(even if we just have our own stuff I think that kind of display, with inviting image previews, would work well for an ‘explore’ section)
monkey: Hey, the bubbles are looking good already!! Some font tweaks, a tighter crop, and options to add a album cover, and I would think it’s in the bag?
mayhem, lucifer: about generated playlists, are listens of the same weight? -> If I listen a generated playlist, does Troi think I like songs in it and then tends to suggest more of the same trend (not sure I'm clear).
lucifer
zas: yes, all listens are of same weight. if you listen a generated playlist, it would indeed think that you like it and suggest more but iirc we take 6 months of listens, so a few playlists are unlikely to affect the overall results.
zas
mayhem: on the tracklist you linked, since it is based on top recordings and my top recordings are somehow bugged (some are very high in list because of a spotify bug at some point), some suggestions are a bit weird, though I discovered nice music among suggested tracks.

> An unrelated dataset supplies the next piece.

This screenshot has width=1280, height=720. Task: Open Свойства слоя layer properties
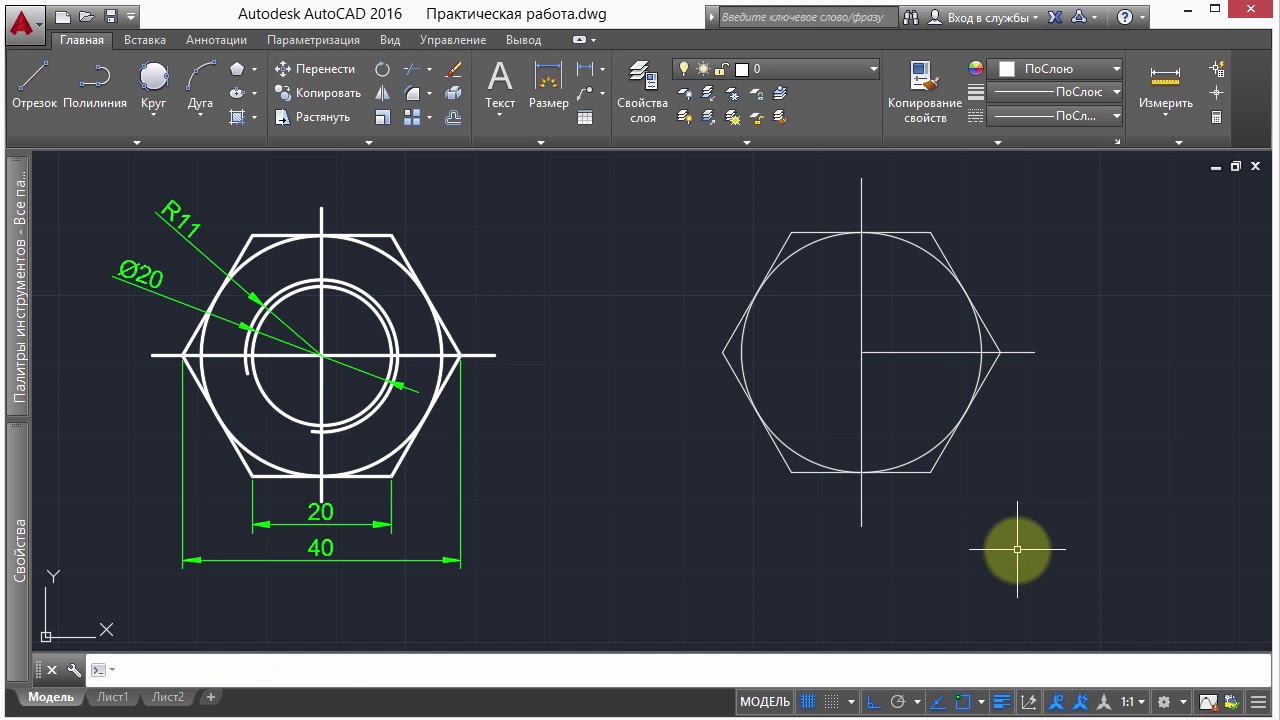[642, 92]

lucifer: another question, how does the duration of listens impact weights?
lucifer
zas: so far it doesn't affect the weight. only the number of times a recording is listened affects the weight currently.
zas
huh? so if I listen 20% of a song it thinks I somehow like it?
which is usually the reverse
lucifer
right. its a pending improvement to make.
one thing that still helps is that most users won't go back to a song they skipped say halfway so its listen count will be very low. whereas the ones they like they will have listened multiple times.
so the count acts as a proxy. but yes adding duration/support would help make it more explicit.
zas
the fact I don't listen a track twice doesn't mean I don't like it, but for sure the fact I don't listen a track in full usually means I'm not fond of it
(or I didn't had time to, but that's rare I guess)
lucifer
yes makes sense.
zas
Also, if I listen an album in full once (so 1 listen per track), usually means I like the music, so I guess listening multiple tracks of the same artist is a good indicator too, and even more if one or more albums were listened in full.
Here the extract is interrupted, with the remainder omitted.